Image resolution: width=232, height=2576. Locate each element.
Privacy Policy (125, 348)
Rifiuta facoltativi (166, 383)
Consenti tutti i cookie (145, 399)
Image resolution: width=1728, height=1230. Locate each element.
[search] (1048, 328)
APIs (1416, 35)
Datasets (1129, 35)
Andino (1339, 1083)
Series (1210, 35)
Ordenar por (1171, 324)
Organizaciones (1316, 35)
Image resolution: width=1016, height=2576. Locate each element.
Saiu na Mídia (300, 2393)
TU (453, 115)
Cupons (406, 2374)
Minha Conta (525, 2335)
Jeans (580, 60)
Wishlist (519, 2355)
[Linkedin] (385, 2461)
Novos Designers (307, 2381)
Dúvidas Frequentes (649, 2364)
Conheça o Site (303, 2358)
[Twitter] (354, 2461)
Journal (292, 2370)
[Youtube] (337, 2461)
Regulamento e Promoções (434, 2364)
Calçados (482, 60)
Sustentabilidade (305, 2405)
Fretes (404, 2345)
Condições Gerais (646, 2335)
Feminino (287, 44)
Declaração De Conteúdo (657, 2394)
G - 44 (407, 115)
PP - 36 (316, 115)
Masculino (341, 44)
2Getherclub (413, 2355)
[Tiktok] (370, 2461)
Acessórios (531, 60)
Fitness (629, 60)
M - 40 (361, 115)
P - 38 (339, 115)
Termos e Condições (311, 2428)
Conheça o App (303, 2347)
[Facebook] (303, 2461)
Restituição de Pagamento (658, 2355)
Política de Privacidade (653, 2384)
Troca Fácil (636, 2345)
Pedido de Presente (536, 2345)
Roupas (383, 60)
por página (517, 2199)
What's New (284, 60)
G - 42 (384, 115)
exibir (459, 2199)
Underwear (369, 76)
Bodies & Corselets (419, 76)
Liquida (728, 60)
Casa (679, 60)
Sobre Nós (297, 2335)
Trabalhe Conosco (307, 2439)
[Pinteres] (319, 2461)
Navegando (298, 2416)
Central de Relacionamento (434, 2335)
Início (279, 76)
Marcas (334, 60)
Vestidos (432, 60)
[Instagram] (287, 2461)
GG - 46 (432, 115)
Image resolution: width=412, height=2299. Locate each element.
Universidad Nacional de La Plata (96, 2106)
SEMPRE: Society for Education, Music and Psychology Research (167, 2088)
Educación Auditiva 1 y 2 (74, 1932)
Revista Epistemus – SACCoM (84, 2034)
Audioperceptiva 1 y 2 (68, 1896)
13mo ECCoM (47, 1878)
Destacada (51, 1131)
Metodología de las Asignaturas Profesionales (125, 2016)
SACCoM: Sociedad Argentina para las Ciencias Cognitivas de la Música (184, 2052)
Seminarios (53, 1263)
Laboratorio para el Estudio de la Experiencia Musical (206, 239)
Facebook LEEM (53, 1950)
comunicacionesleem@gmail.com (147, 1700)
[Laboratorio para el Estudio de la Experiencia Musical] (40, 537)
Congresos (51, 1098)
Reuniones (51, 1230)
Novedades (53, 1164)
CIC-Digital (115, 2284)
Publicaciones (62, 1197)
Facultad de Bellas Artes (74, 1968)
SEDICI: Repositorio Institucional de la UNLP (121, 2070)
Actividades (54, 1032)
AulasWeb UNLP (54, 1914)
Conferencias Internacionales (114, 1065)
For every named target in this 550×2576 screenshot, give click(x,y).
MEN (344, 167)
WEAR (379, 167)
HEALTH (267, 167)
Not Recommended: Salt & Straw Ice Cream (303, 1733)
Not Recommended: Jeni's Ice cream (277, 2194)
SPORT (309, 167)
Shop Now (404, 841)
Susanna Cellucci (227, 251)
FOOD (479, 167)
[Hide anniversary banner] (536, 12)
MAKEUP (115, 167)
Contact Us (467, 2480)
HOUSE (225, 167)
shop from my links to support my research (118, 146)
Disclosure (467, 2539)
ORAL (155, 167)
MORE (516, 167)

WHAT IS REQUIRED: Scan the lines above for "Conheça o Site (303, 2358)" and for "For every named". Repeat exactly the line holding each of them and every line in between.

RESPONSE TO THE EXERCISE:
Conheça o Site (303, 2358)
[Twitter] (354, 2461)
Journal (292, 2370)
[Youtube] (337, 2461)
Regulamento e Promoções (434, 2364)
Calçados (482, 60)
Sustentabilidade (305, 2405)
Fretes (404, 2345)
Condições Gerais (646, 2335)
Feminino (287, 44)
Declaração De Conteúdo (657, 2394)
G - 44 (407, 115)
PP - 36 (316, 115)
Masculino (341, 44)
2Getherclub (413, 2355)
[Tiktok] (370, 2461)
Acessórios (531, 60)
Fitness (629, 60)
M - 40 (361, 115)
P - 38 (339, 115)
Termos e Condições (311, 2428)
Conheça o App (303, 2347)
[Facebook] (303, 2461)
Restituição de Pagamento (658, 2355)
Política de Privacidade (653, 2384)
Troca Fácil (636, 2345)
Pedido de Presente (536, 2345)
Roupas (383, 60)
por página (517, 2199)
What's New (284, 60)
G - 42 (384, 115)
exibir (459, 2199)
Underwear (369, 76)
Bodies & Corselets (419, 76)
Liquida (728, 60)
Casa (679, 60)
Sobre Nós (297, 2335)
Trabalhe Conosco (307, 2439)
[Pinteres] (319, 2461)
Navegando (298, 2416)
Central de Relacionamento (434, 2335)
Início (279, 76)
Marcas (334, 60)
Vestidos (432, 60)
[Instagram] (287, 2461)
GG - 46 (432, 115)
Image resolution: width=412, height=2299. Locate each element.
Universidad Nacional de La Plata (96, 2106)
SEMPRE: Society for Education, Music and Psychology Research (167, 2088)
Educación Auditiva 1 y 2 (74, 1932)
Revista Epistemus – SACCoM (84, 2034)
Audioperceptiva 1 y 2 (68, 1896)
13mo ECCoM (47, 1878)
Destacada (51, 1131)
Metodología de las Asignaturas Profesionales (125, 2016)
SACCoM: Sociedad Argentina para las Ciencias Cognitivas de la Música (184, 2052)
Seminarios (53, 1263)
Laboratorio para el Estudio de la Experiencia Musical (206, 239)
Facebook LEEM (53, 1950)
comunicacionesleem@gmail.com (147, 1700)
[Laboratorio para el Estudio de la Experiencia Musical] (40, 537)
Congresos (51, 1098)
Reuniones (51, 1230)
Novedades (53, 1164)
CIC-Digital (115, 2284)
Publicaciones (62, 1197)
Facultad de Bellas Artes (74, 1968)
SEDICI: Repositorio Institucional de la UNLP (121, 2070)
Actividades (54, 1032)
AulasWeb UNLP (54, 1914)
Conferencias Internacionales (114, 1065)
For every named target in this 550×2576 screenshot, give click(x,y).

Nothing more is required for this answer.